Trump’s solemn speech also focused on Hurricanes Harvey and Irma, the wildfires out West, the Las Vegas shooting and the opioid epidemic — highlighting a story from a family he invited to attend his State of the Union address.
Mandel Ngan/AFP/Getty ImagesPresident Donald Trump attends the National Prayer Breakfast at a hotel in Washington, D.C., Feb. 8, 2018.
“When catastrophic hurricanes struck, first responders and everyday citizens dove into rushing waters to save stranded families from danger and they saved them by the thousands,” Trump said. “Neighbors opened their homes to those in need of food, clothes, shelter — firefighters braved blinding smoke and flames to rescue children from devastating wildfires”
And on Las Vegas, the president heralded strangers shielding strangers and police officers who ran into a “hail of bullets to save the lives of their fellow Americans.”
He also told the story of a 9-year-old girl named Sophia Marie Campa Peters. She suffers from a rare disease that caused multiple strokes, Trump said, and at one point was told she may not walk again.
“If you are only going to talk about what I can’t do, then I don’t want to hear it. Just let me try to walk,” the president said Sophia told the doctors. Before going into a recent surgery, she asked for the world to pray for her. Her request reached millions, the president said.
“And I have to say this, Sophia, you may only be nine years old but you are already a hero to all of us in this room and all over the world,” Trump said.

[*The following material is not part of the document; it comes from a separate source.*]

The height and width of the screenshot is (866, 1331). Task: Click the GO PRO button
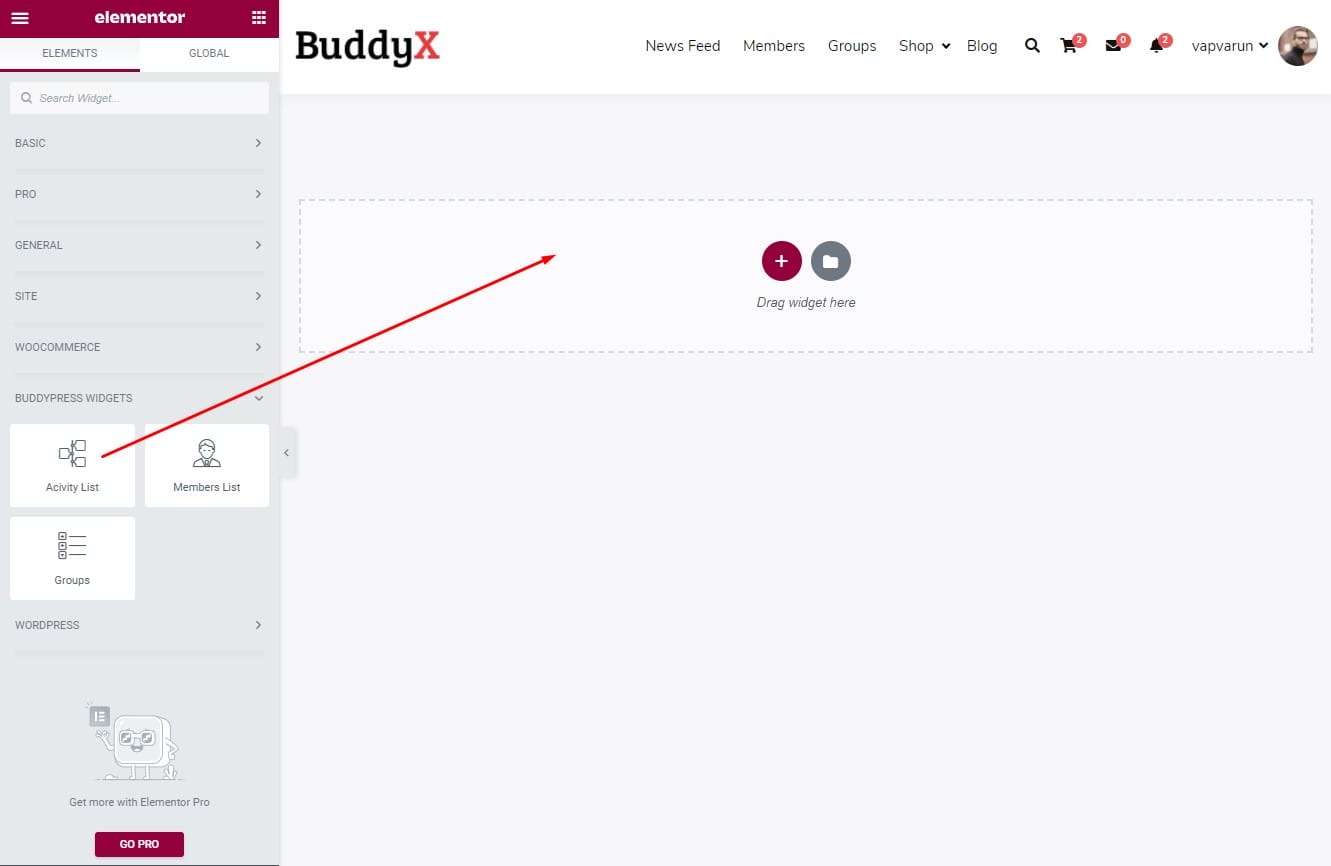[x=139, y=844]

Last year at his first National Prayer Breakfast, Trump made headlines for bragging about his ratings on “The Apprentice” and mocking the show’s latest host, Arnold Schwarzenegger. Trump also promised to “get rid of, and totally destroy,” the Johnson Amendment, a provision in the tax code that prevents non-profits like churches from endorsing or opposing political candidates. Congress has not repealed the law.
This year’s breakfast attracted thousands of people from inside Washington — and around the world — to network and gather “in the spirit of Jesus.” But the event has been criticized for not separating church and state.
Trump announced his appearance in a tweet, adding that Mark Burnett, a Christian who has helped create programs related to that faith, is the executive producer of “The Apprentice” and is a longtime friend of Trump would be in attendance as well. White House Chief of Staff John Kelly, counselor to the President Kellyanne Conway, senior adviser Stephen Miller, Ivanka Trump and Jared Kushner joined the president at the event.
The National Prayer Breakfast, hosted by the Fellowship Foundation, has been held annually in Washington since its first gathering in 1953 with President Dwight D. Eisenhower. This year’s bipartisan event is co-chaired by Democrat Rep. Charlie Christ of Florida, and Republican Rep. Randy Hultgren of Illinois.
Other members of Congress joining the president at the Capitol Hilton in Washington included Democratic Sen. Chris Coons of Delaware and Republican Sen. James Lankford of Oklahoma, representing the U.S. Senate Breakfast Group and Prayer for Leaders and Republican Rep. Steve Scalise of Louisiana, who was shot during practice for a bipartisan Congressional baseball game and only recently came back to Capitol Hill after recovering from his injuries.
“We are so glad to have you with us today. Your presence reminds us of Jesus’ words the book of Matthew, “with God, all things are possible. You are fantastic. You really are,” said Trump to Scalise.
“This year, the annual National Prayer Breakfast will be attended by more than 3,800 individuals representing over 130 countries and territories around the world,” said A. Larry Ross, a spokesman for the Fellowship Foundation. “Approximately 55 are coming from Russia, including a group of 35 young professionals – millennial doctors, lawyers and business leaders in their 20s and 30s – invited out of a context of relationship and faith.”
Trump has held strong approval ratings among people who identify as evangelical Christian. In January, Trump delivered the keynote address at the annual anti-abortion March for Life in Washington, D.C.
Sixty-eight percent of evangelical white Protestants approved of Trump’s job during his first year in office, according to a January 21 ABC News/Washington Post poll. Overall, 38 percent of Americans approved of Trump’s job in office after the first year.